Task brief:
Among the entries below, find the line with "Task: Sort by Dátum splatnosti arrows", then quote it and each following line up to and including the line with "You are a computer-use agent. The", and nothing else.

Stored records:
- - - - -
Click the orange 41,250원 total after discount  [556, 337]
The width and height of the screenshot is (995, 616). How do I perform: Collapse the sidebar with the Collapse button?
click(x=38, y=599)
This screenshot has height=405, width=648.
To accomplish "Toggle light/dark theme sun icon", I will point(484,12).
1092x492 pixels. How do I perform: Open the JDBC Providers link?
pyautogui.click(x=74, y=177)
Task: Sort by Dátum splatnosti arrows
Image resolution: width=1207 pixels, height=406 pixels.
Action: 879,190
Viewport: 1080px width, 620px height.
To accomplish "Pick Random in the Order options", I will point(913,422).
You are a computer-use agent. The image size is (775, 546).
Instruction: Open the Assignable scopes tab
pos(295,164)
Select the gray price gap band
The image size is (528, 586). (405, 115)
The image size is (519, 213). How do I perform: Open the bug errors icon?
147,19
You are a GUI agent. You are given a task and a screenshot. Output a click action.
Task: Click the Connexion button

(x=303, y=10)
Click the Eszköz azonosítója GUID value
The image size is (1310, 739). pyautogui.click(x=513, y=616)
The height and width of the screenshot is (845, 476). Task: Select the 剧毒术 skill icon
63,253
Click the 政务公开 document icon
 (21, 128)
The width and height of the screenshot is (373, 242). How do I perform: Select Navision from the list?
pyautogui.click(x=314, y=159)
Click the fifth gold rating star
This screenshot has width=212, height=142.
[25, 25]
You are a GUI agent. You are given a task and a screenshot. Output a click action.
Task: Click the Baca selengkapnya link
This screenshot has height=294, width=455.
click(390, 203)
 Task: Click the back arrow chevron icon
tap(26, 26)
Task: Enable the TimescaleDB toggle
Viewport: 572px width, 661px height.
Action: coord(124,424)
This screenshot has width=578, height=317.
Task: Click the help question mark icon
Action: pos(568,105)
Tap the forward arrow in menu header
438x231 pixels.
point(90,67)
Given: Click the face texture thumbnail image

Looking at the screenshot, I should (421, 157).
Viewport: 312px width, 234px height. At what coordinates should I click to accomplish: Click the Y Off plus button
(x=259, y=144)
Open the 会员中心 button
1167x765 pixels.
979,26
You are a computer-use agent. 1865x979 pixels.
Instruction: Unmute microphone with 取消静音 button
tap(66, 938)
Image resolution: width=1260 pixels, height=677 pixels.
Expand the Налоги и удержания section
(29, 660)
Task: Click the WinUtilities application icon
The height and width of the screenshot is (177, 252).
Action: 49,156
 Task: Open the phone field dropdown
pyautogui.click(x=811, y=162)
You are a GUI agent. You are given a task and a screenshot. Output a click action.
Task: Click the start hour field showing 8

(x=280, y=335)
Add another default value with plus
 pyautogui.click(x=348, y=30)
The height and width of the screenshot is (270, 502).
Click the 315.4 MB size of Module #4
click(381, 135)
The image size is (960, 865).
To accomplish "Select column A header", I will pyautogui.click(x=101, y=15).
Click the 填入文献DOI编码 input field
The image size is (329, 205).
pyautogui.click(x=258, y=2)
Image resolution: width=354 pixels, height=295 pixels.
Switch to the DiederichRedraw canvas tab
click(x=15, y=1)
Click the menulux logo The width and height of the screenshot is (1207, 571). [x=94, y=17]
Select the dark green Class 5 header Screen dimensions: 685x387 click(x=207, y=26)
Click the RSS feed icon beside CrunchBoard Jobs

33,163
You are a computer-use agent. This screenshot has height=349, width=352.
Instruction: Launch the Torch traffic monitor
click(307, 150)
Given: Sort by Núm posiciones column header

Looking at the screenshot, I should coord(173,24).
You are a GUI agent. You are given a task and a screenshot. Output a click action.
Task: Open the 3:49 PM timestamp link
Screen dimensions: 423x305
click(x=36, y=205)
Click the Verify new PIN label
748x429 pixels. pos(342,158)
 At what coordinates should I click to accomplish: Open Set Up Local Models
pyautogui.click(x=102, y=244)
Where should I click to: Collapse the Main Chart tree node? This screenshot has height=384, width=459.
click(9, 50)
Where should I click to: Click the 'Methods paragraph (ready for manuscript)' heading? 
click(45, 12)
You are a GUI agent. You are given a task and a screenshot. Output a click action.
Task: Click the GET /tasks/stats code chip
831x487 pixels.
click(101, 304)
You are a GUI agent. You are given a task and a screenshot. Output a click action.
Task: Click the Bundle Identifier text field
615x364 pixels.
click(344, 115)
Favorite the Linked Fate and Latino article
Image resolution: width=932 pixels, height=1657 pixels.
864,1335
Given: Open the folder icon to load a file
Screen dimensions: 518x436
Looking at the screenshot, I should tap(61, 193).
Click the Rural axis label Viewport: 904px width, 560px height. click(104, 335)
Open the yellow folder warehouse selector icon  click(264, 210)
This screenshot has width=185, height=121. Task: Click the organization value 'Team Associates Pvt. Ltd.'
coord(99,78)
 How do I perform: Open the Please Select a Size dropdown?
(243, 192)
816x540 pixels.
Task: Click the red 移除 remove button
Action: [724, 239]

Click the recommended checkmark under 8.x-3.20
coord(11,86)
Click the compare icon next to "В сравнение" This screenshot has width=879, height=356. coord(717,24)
- - - - -
Answer for this exercise:
Task: Sort by Dátum splatnosti arrows
Image resolution: width=1207 pixels, height=406 pixels.
Action: 879,190
Viewport: 1080px width, 620px height.
To accomplish "Pick Random in the Order options", I will point(913,422).
You are a computer-use agent. The image size is (775, 546).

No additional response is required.